Annie Oakley and I were brainstorming some ideas of how to increase her fundraising donations for her dance team. And she said, too bad I wasn’t little anymore.
*sniff, sniff* Too bad. Those were the days when I helped her get ready for performances, when I brushed blush onto her pale cheruby cheeks, when I shoved her tiny arms through the armholes and slipped on her itty-bitty tap shoes. Those were the days when smiles came naturally and that all to infamous teenage scowl was nowhere to be seen.
Besides her curly red hair, her love for dance hasn’t changed. If anything, her passion for the art has only grown deep and rooted into her soul.
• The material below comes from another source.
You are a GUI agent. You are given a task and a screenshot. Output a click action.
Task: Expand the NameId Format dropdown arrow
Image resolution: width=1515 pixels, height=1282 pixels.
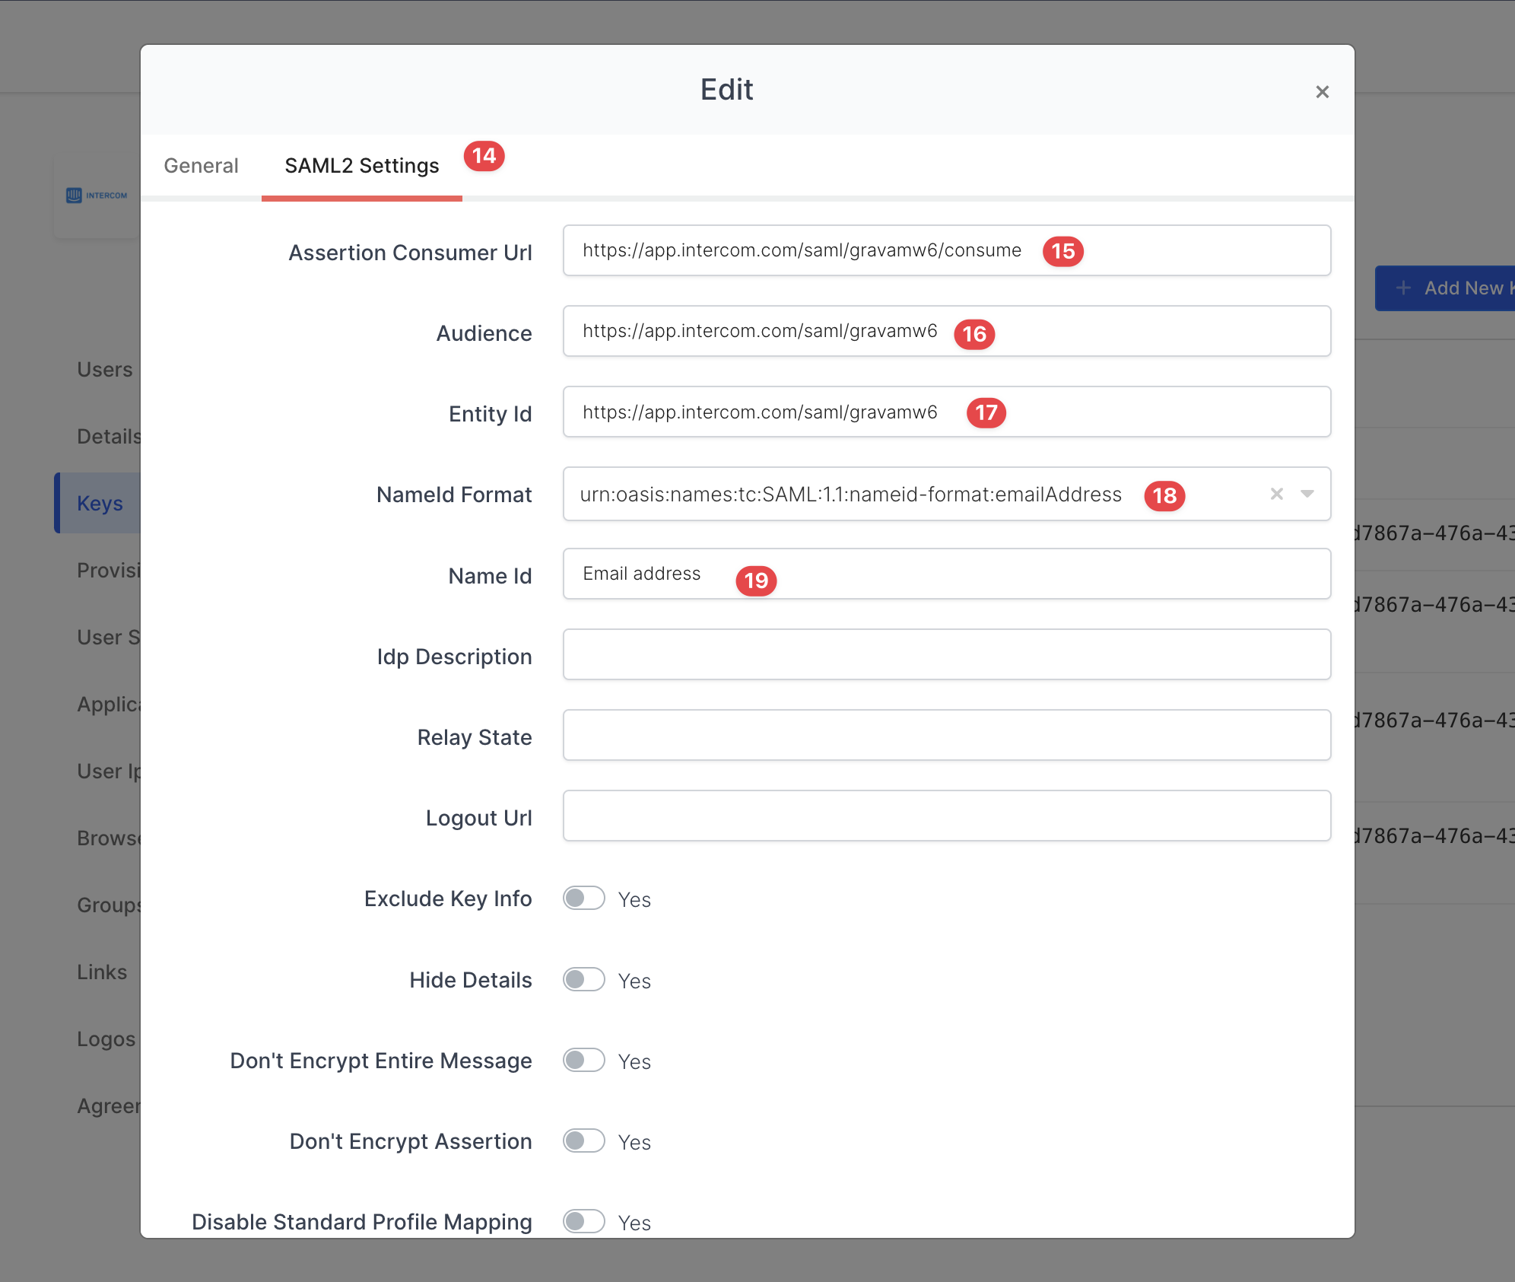(x=1307, y=494)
She’s no longer that adorable little dancer that received ooos and aaaahs. No, now she has a grace and maturity that only comes from one who feels the movements in her blood. And when it comes to ballet, instead of ooos and aaaahs, she now makes people catch their breath.
Ever since she sat enthralled at her first showing of The Nutcracker her dream has been to dance. She has since learned to appreciate the varying dance forms outside of ballet. Now it doesn’t matter if she twirls with the fluidity of the classics, pops to hip hop, digs with the Roaring Twenties, or shuffling she loves to dance. She can’t hear a song without choreographing moves in her head. She breathes and sleeps dance.
Her passion is no different than mine for the written word. It’s so much a part of us we can’t not do it. It’s who God created us to be.